The walls and floor of the classrooms have developed cracks while parts of the roof had been ripped off with other parts of the concrete ceiling occasionally falling off.The situation has compelled authorities to vacate the block and currently combined classes one and two, three and four and five and six of the Primary School to accommodate the KG in the same building.
Speaking to the Ghana News Agency (GNA) in an interview, Mr Saeed B. Daud, Headmaster of the school, said the situation was having an adverse effect on teaching and learning.
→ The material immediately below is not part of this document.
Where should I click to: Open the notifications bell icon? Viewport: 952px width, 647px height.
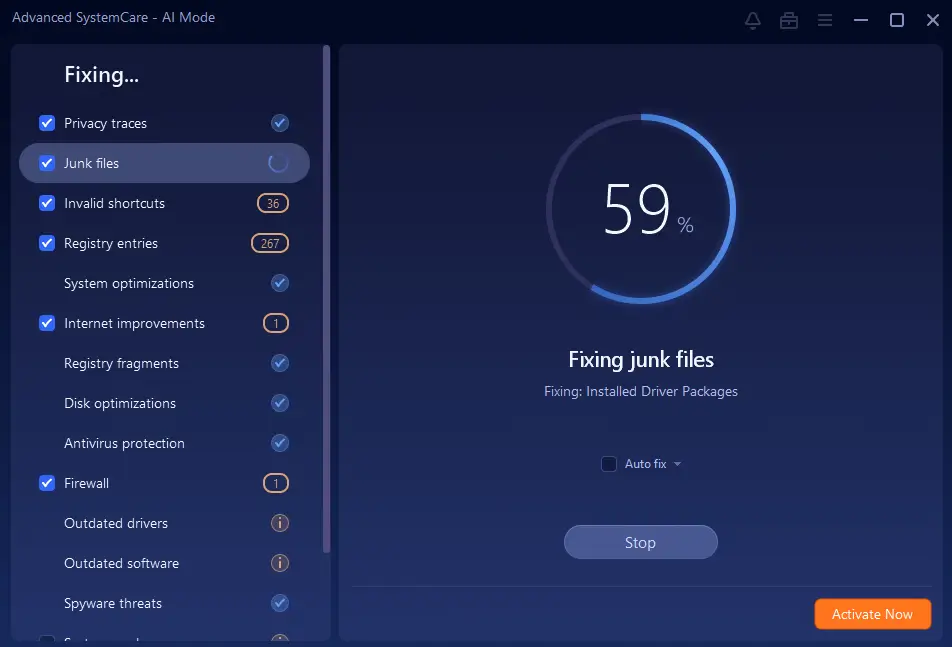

According to him, several appeals to relevant authorities, including the Cape Coast Metropolitan Assembly and the Ghana Education Service (GES), to intervene, had not received favourable responses.
The Headmaster has therefore appealed to government, corporate institutions, old students and other stakeholders to assist the school with a new KG block because renovating the old one would be costly. The school, which is situated at Bakaano close to the sea, also faced the challenge of residents dumping refuse and openly defecating on the premises.
GNA team visited the school on Tuesday morning and saw KG pupils, numbering more than 80 occupying primary 1, 2 and 3 classrooms respectively. Primary one and two pupils shared one classroom, while three and four pupils were learning in one classroom. Primary five and six pupils, numbering more than 70 also shared one classroom whilst their teachers taught in turns.
The GNA checks also revealed that the school lacked a well-resourced library and an ICT laboratory. The staff common room was not big enough to accommodate all the teachers, forcing some of them to use the corridors.